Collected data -
*** Begin section ***
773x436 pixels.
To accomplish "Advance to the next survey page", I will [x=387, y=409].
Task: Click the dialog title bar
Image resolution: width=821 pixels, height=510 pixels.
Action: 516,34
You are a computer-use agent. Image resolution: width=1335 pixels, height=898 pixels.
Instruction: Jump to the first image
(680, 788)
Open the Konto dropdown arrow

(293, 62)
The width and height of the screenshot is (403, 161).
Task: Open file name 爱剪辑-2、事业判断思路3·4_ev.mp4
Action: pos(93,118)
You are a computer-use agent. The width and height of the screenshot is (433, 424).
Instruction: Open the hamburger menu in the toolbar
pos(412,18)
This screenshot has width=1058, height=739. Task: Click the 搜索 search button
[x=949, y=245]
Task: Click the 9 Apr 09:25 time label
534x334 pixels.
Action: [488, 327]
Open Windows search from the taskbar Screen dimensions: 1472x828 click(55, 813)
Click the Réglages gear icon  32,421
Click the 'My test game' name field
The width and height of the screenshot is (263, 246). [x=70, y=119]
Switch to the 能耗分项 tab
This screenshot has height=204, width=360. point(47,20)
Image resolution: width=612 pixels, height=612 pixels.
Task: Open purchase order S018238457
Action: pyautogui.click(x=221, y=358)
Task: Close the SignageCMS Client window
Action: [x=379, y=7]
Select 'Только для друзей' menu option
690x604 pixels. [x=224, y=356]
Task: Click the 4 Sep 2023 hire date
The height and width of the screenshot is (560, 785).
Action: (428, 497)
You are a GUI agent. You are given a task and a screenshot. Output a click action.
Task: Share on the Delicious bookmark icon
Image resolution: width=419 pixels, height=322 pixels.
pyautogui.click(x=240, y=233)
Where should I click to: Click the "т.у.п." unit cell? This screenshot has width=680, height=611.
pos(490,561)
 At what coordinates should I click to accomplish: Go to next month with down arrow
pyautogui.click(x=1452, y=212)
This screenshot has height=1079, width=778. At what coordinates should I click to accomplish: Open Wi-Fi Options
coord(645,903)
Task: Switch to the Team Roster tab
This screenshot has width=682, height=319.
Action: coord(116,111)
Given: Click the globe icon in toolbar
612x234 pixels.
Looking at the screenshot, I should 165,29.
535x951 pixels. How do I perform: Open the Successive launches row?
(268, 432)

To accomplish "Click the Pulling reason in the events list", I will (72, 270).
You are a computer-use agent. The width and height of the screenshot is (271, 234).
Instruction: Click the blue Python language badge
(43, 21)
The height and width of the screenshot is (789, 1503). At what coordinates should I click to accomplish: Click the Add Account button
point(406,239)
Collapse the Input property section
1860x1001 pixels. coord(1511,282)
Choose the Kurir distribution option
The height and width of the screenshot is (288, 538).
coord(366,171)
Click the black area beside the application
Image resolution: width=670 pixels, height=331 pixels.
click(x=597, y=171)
*** End section ***
Make an exact transcription of the entries.

773x436 pixels.
To accomplish "Advance to the next survey page", I will [x=387, y=409].
Task: Click the dialog title bar
Image resolution: width=821 pixels, height=510 pixels.
Action: 516,34
You are a computer-use agent. Image resolution: width=1335 pixels, height=898 pixels.
Instruction: Jump to the first image
(680, 788)
Open the Konto dropdown arrow

(293, 62)
The width and height of the screenshot is (403, 161).
Task: Open file name 爱剪辑-2、事业判断思路3·4_ev.mp4
Action: pos(93,118)
You are a computer-use agent. The width and height of the screenshot is (433, 424).
Instruction: Open the hamburger menu in the toolbar
pos(412,18)
This screenshot has width=1058, height=739. Task: Click the 搜索 search button
[x=949, y=245]
Task: Click the 9 Apr 09:25 time label
534x334 pixels.
Action: [488, 327]
Open Windows search from the taskbar Screen dimensions: 1472x828 click(55, 813)
Click the Réglages gear icon  32,421
Click the 'My test game' name field
The width and height of the screenshot is (263, 246). [x=70, y=119]
Switch to the 能耗分项 tab
This screenshot has height=204, width=360. point(47,20)
Image resolution: width=612 pixels, height=612 pixels.
Task: Open purchase order S018238457
Action: pyautogui.click(x=221, y=358)
Task: Close the SignageCMS Client window
Action: [x=379, y=7]
Select 'Только для друзей' menu option
690x604 pixels. [x=224, y=356]
Task: Click the 4 Sep 2023 hire date
The height and width of the screenshot is (560, 785).
Action: (428, 497)
You are a GUI agent. You are given a task and a screenshot. Output a click action.
Task: Share on the Delicious bookmark icon
Image resolution: width=419 pixels, height=322 pixels.
pyautogui.click(x=240, y=233)
Where should I click to: Click the "т.у.п." unit cell? This screenshot has width=680, height=611.
pos(490,561)
 At what coordinates should I click to accomplish: Go to next month with down arrow
pyautogui.click(x=1452, y=212)
This screenshot has height=1079, width=778. At what coordinates should I click to accomplish: Open Wi-Fi Options
coord(645,903)
Task: Switch to the Team Roster tab
This screenshot has width=682, height=319.
Action: coord(116,111)
Given: Click the globe icon in toolbar
612x234 pixels.
Looking at the screenshot, I should 165,29.
535x951 pixels. How do I perform: Open the Successive launches row?
(268, 432)

To accomplish "Click the Pulling reason in the events list", I will (72, 270).
You are a computer-use agent. The width and height of the screenshot is (271, 234).
Instruction: Click the blue Python language badge
(43, 21)
The height and width of the screenshot is (789, 1503). At what coordinates should I click to accomplish: Click the Add Account button
point(406,239)
Collapse the Input property section
1860x1001 pixels. coord(1511,282)
Choose the Kurir distribution option
The height and width of the screenshot is (288, 538).
coord(366,171)
Click the black area beside the application
Image resolution: width=670 pixels, height=331 pixels.
click(x=597, y=171)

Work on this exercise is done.